Is my model perplexed for the right reason? Contrasting LLMs' Benchmark Behavior with Token-Level Perplexity
AI 摘要
论文提出使用token-level perplexity分析LLM是否基于正确的语言线索进行预测,揭示模型可能依赖非预期启发式。
主要贡献
- 提出一种基于token-level perplexity的LLM可解释性框架
- 对比最小句子对,分析模型对关键linguistic cue的依赖程度
- 实验结果表明LLM会依赖非预期的语言学启发式
方法论
通过比较在关键token上不同的最小句子对的perplexity分布,分析LLM对语言线索的依赖性。
原文摘要
Standard evaluations of Large language models (LLMs) focus on task performance, offering limited insight into whether correct behavior reflects appropriate underlying mechanisms and risking confirmation bias. We introduce a simple, principled interpretability framework based on token-level perplexity to test whether models rely on linguistically relevant cues.
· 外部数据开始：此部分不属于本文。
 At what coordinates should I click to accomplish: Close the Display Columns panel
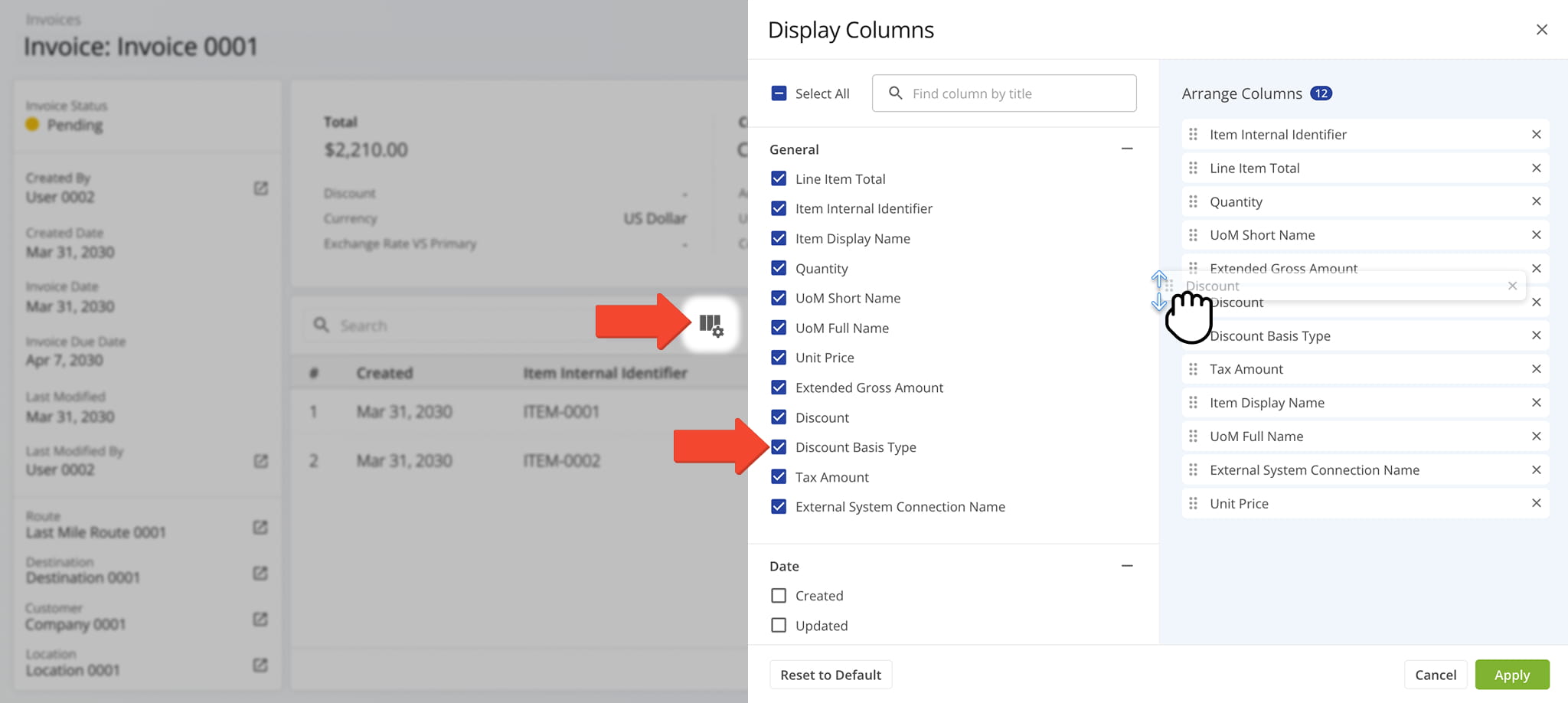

By comparing perplexity distributions over minimal sentence pairs differing in one or a few `pivotal' tokens, our method enables precise, hypothesis-driven analysis without relying on unstable feature-attribution techniques. Experiments on controlled linguistic benchmarks with several open-weight LLMs show that, while linguistically important tokens influence model behavior, they never fully explain perplexity shifts, revealing that models rely on heuristics other than the expected linguistic ones.